„Erpressung ist in diesem Fall nicht gegeben“

Der Jesuit und Aktivist Jörg Alt hat dem Klimaschützer Wolfgang Metzeler-Kick, den er seit Langem kennt, vom Hungerstreik abgeraten. Trotzdem unterstützt er ihn – und kritisiert die Bundesregierung scharf

Interview Stefan Hunglinger

wochentaz: Herr Alt, Sie kennen Wolfgang Metzeler-Kick seit Langem, haben schon Aktionen mit ihm gemacht. Können Sie als Priester gutheißen, dass er sein Leben riskiert?

Jörg Alt: Ich habe von Anfang an abgeraten von dem Hungerstreik, weil ich eben nicht überzeugt war, dass er zur jetzigen Zeit erfolgreich sein kann.
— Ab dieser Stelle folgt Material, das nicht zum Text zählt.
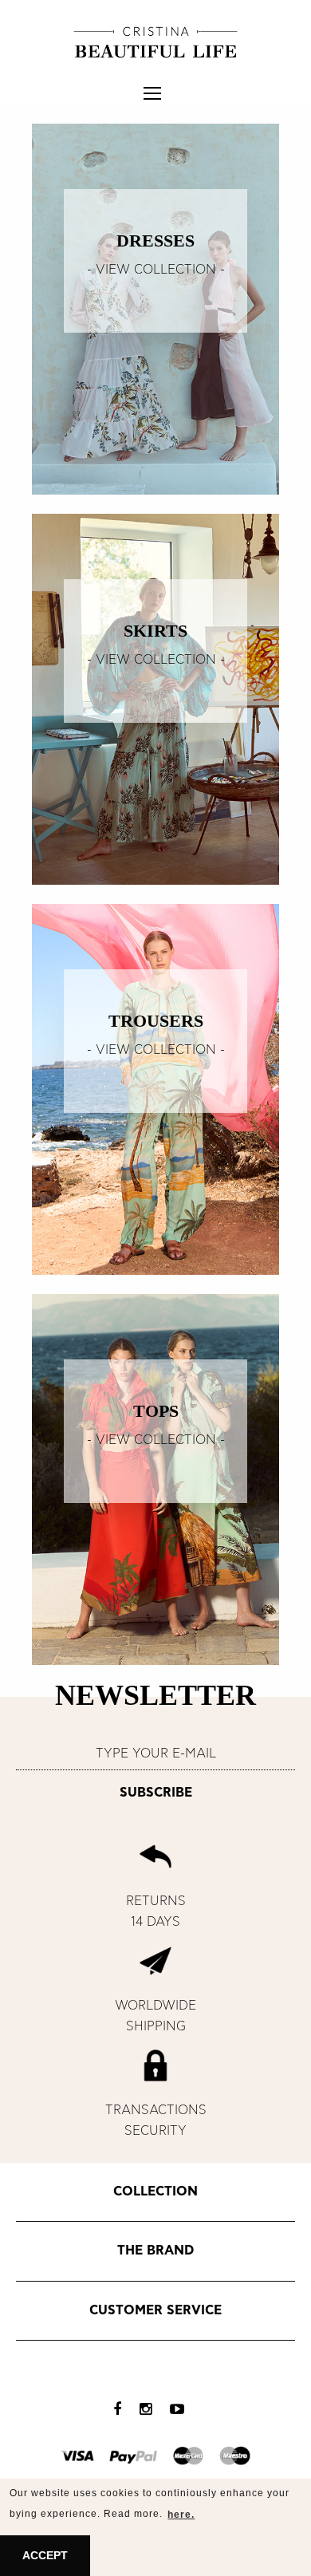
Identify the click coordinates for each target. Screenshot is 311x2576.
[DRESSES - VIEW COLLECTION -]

Die Situation ist ganz anders als beim Hungerstreik 2021 im Bundestagswahlkampf. Weil die rechte Seite deutlich stärker geworden ist. Das macht es einem Politiker noch mal schwerer, auf solche Forderungen einzugehen. Aber nachdem Wolfgang sehr reflektiert die Dinge bedacht hat und sich dafür entschieden hat, diesen Weg trotzdem zu gehen, respektiere ich das und unterstütze, wo ich nur kann.

Kri­ti­ke­r:in­nen führen die Verantwortung für seinen Sohn an.

Verantwortung für Kinder kann zwei Dimensionen haben. Das eine ist, ob ich mein Kind in eine absehbar schwierigere Zukunft persönlich begleite, oder ob ich versuche, diese absehbar schlimme Zukunft bestmöglich noch in irgendeiner Weise beeinflussen zu können.

Am Donnerstag sprach der Kanzler vom Klimawandel als der größten globalen Herausforderung. Das ist nicht gerade Klimawandel-Leugnung.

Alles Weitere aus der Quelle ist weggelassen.